====== Study text

Being overweight is not the problem. Being overfat is. Overfat means carrying around too much body fat, which is actually what profoundly influences our health, physical and mental performance, and appearance. Every man who is muscular is considered overweight according to the BMI, even if he is lean—because of his increased muscle weight. At the same time, there are plenty of men who have a great BMI but have way too much fat and very little muscle mass. Unfortunately, almost 70 percent of adults in the United States are considered fat. It is the second leading cause of preventable death in the United States, and will soon be the first; smoking is still more deadly than fatness.
Many doctors agree with me that the measurement we should be focusing on is our percentage of body fat. This can help us determine an individual’s ideal body weight, degree of fatness, and risk for disease. In the following table, I have listed the percentages of body fat for men according to their age that correlate with excellent to poor health/fitness ratings. This can be used as a general guideline to help you achieve your ideal body weight.

============
====== Material supplied

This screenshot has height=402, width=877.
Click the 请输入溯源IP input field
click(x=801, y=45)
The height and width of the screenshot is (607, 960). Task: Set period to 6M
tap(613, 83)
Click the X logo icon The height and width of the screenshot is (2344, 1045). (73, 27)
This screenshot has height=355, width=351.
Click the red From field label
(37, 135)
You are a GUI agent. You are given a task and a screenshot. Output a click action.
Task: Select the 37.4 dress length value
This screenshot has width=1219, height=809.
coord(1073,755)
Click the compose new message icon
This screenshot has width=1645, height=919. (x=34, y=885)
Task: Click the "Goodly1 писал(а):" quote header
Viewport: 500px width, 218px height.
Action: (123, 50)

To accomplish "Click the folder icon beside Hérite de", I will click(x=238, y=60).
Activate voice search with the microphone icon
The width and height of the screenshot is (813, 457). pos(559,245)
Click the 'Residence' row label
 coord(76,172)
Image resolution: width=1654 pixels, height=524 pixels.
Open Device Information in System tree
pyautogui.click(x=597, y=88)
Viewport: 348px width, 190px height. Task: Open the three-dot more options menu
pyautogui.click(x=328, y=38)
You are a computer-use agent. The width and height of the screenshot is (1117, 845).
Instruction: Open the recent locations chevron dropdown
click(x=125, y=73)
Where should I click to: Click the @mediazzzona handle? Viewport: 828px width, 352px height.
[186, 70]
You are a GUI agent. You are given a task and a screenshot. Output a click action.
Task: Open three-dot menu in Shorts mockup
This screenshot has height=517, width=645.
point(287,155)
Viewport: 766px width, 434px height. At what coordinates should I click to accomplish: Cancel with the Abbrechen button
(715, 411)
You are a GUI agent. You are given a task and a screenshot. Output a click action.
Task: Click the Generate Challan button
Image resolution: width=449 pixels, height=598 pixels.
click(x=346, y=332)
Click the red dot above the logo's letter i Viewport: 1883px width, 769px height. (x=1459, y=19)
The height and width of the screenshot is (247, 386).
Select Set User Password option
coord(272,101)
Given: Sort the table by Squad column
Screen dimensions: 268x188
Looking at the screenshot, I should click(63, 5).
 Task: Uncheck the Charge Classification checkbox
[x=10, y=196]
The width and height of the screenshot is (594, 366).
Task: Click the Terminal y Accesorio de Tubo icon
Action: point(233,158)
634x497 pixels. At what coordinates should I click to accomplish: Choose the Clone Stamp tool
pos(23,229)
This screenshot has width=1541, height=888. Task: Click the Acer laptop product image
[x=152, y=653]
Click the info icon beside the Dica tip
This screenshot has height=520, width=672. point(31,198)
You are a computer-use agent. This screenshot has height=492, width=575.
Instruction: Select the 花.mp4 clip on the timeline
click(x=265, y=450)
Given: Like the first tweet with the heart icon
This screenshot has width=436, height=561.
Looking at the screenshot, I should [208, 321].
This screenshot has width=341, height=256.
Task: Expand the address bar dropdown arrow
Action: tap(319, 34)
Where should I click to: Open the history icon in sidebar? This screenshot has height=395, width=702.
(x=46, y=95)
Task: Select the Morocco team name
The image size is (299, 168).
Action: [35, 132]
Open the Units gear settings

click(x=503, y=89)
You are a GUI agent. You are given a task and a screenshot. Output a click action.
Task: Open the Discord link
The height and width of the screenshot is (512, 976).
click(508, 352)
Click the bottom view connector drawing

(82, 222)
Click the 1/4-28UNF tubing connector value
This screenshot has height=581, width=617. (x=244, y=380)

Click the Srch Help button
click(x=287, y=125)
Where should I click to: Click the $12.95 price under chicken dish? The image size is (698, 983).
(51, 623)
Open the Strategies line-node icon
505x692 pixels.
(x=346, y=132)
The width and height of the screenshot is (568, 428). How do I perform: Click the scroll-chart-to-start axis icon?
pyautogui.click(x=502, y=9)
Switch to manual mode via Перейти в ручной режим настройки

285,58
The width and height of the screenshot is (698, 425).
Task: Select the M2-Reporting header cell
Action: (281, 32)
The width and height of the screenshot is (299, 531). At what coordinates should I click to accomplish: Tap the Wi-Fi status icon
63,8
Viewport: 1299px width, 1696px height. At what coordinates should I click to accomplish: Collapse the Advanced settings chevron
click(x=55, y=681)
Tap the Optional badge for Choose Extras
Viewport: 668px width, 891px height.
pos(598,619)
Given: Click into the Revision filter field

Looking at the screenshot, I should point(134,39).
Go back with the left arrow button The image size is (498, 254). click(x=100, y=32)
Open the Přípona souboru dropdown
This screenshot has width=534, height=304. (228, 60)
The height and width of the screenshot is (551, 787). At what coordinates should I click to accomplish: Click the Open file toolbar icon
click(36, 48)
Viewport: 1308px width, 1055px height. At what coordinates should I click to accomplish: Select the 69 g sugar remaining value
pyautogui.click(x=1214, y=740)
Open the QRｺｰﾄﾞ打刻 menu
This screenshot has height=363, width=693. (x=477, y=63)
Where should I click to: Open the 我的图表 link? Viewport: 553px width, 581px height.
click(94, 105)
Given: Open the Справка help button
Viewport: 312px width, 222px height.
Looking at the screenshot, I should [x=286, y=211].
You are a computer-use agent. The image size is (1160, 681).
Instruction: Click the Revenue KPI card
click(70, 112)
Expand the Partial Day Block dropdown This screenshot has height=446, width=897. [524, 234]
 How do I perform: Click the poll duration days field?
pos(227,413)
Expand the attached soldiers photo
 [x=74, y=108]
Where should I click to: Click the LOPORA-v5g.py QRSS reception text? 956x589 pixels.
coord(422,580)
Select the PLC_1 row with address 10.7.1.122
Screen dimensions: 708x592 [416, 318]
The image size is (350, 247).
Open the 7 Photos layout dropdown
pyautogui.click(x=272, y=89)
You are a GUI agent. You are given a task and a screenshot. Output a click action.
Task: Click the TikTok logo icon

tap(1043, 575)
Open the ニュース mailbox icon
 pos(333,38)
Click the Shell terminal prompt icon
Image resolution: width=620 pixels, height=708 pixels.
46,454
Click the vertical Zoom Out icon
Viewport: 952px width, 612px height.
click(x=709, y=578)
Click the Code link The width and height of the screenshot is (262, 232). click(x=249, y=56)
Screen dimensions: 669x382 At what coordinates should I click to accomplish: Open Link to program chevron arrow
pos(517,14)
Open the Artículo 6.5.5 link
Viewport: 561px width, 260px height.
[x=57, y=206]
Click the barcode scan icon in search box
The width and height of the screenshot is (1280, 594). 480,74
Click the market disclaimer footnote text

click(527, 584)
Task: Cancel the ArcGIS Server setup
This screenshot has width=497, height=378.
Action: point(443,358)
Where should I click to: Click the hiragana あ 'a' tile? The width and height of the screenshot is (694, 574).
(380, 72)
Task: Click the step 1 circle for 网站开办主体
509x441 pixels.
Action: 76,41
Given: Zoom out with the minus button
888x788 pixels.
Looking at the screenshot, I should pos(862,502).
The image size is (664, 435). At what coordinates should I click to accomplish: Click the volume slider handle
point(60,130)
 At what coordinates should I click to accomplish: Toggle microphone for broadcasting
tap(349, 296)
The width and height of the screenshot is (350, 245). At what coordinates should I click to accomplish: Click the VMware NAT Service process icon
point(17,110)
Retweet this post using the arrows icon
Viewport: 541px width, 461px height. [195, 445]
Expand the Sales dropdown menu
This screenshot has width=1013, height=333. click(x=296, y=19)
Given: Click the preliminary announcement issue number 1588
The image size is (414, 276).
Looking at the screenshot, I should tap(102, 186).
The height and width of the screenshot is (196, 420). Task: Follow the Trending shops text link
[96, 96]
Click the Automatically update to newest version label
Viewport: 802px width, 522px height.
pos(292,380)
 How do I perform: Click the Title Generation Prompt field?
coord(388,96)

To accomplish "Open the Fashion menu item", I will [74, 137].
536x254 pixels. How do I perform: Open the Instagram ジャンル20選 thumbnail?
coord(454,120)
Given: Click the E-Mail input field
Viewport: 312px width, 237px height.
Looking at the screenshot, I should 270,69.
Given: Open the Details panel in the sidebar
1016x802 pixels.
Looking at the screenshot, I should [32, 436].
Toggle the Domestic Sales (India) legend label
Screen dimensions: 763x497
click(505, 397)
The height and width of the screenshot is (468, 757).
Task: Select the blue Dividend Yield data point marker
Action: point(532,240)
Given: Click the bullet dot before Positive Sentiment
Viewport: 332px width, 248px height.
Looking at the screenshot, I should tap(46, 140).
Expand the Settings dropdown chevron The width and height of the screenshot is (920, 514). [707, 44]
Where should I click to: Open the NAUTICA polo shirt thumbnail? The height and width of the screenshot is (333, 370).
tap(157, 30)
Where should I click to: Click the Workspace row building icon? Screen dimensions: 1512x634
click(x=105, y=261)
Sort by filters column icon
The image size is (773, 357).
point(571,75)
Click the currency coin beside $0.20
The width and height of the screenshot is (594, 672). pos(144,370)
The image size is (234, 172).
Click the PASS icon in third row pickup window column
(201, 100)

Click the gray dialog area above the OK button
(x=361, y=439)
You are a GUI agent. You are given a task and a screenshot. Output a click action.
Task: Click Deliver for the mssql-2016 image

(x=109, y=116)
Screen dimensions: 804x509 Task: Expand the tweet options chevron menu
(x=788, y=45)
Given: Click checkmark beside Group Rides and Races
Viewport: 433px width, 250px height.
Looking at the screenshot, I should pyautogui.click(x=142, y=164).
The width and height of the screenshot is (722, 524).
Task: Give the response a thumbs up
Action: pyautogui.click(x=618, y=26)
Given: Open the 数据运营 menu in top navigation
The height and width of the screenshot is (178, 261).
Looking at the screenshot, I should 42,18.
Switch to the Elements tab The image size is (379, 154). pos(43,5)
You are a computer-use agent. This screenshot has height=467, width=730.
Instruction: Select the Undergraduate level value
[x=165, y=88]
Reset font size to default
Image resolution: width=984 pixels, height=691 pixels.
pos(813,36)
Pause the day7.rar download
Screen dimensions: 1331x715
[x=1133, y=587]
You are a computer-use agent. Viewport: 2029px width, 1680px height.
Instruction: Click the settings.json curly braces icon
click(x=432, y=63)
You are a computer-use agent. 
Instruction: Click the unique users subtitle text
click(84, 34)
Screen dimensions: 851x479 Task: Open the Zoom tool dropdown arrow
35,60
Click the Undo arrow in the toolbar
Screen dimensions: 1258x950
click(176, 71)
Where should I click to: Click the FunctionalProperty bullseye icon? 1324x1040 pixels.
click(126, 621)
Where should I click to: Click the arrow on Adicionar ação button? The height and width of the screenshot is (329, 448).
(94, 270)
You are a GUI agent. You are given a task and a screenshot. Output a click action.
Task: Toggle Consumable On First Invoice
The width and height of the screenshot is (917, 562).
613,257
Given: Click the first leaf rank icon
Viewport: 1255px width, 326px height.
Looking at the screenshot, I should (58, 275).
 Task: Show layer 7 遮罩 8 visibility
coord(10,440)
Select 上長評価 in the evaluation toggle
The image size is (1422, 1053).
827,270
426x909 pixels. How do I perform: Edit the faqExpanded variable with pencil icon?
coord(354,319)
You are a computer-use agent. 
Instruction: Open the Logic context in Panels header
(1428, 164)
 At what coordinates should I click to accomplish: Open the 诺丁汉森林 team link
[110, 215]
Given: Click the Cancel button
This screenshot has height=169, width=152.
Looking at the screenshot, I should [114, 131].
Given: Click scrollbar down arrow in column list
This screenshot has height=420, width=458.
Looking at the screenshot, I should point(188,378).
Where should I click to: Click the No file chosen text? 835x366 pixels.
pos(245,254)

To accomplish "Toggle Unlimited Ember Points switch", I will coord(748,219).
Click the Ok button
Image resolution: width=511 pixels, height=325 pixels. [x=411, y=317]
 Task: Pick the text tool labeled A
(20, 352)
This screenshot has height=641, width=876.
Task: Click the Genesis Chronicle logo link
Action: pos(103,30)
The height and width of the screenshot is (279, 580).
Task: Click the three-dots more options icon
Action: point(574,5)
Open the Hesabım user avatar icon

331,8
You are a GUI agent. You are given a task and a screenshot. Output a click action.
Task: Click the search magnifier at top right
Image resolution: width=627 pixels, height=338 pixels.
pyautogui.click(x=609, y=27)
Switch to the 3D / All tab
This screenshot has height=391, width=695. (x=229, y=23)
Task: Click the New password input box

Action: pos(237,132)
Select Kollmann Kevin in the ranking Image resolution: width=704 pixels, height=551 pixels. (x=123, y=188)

============

▶ _Your tasks_
1. Answer these questions from the body fat text:
(a) What share of adults in the United States is considered fat?
(b) According to the text, what is still more deadly than fatness?
(c) What does the table described in the text list for men?
2. Please list everything that, according to the body fat text, the percentage of body fat can help us determine.

▶ _Solutions_
1.
(a) Almost 70 percent.
(b) Smoking.
(c) The percentages of body fat for men according to their age that correlate with excellent to poor health/fitness ratings.

2.
- An individual's ideal body weight
- Degree of fatness
- Risk for disease